• _Entries shown_
= = = = =
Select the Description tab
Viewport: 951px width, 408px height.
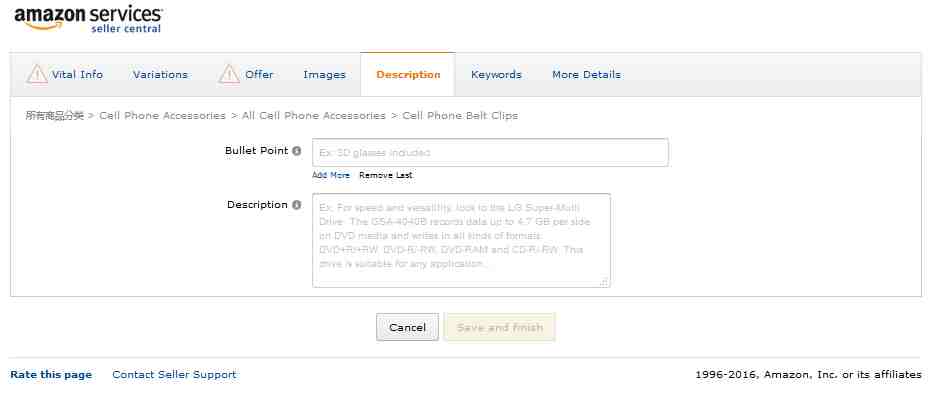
= = = = =
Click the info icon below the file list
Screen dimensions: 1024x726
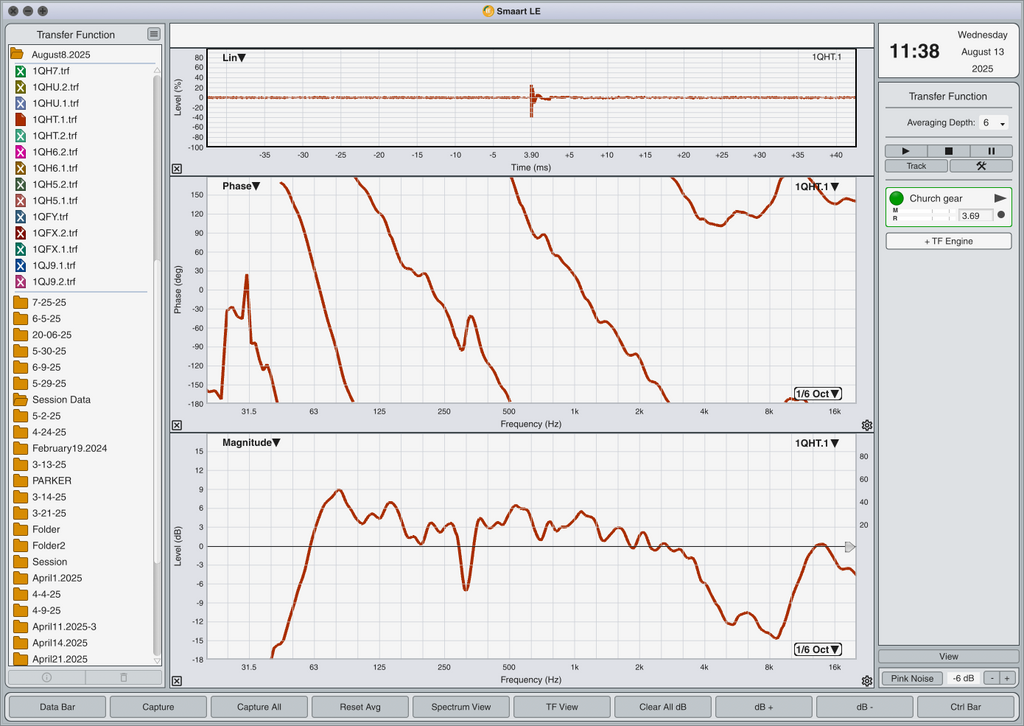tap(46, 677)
= = = = =
• _What you are asked to do_
Rewrite the rows starting at "Select the Description tab" and ending at "Viewport: 951px width, 408px height.", swapping "Description" for "Details" and leaving everything else the same.

• _Result for this task_
Select the Details tab
Viewport: 951px width, 408px height.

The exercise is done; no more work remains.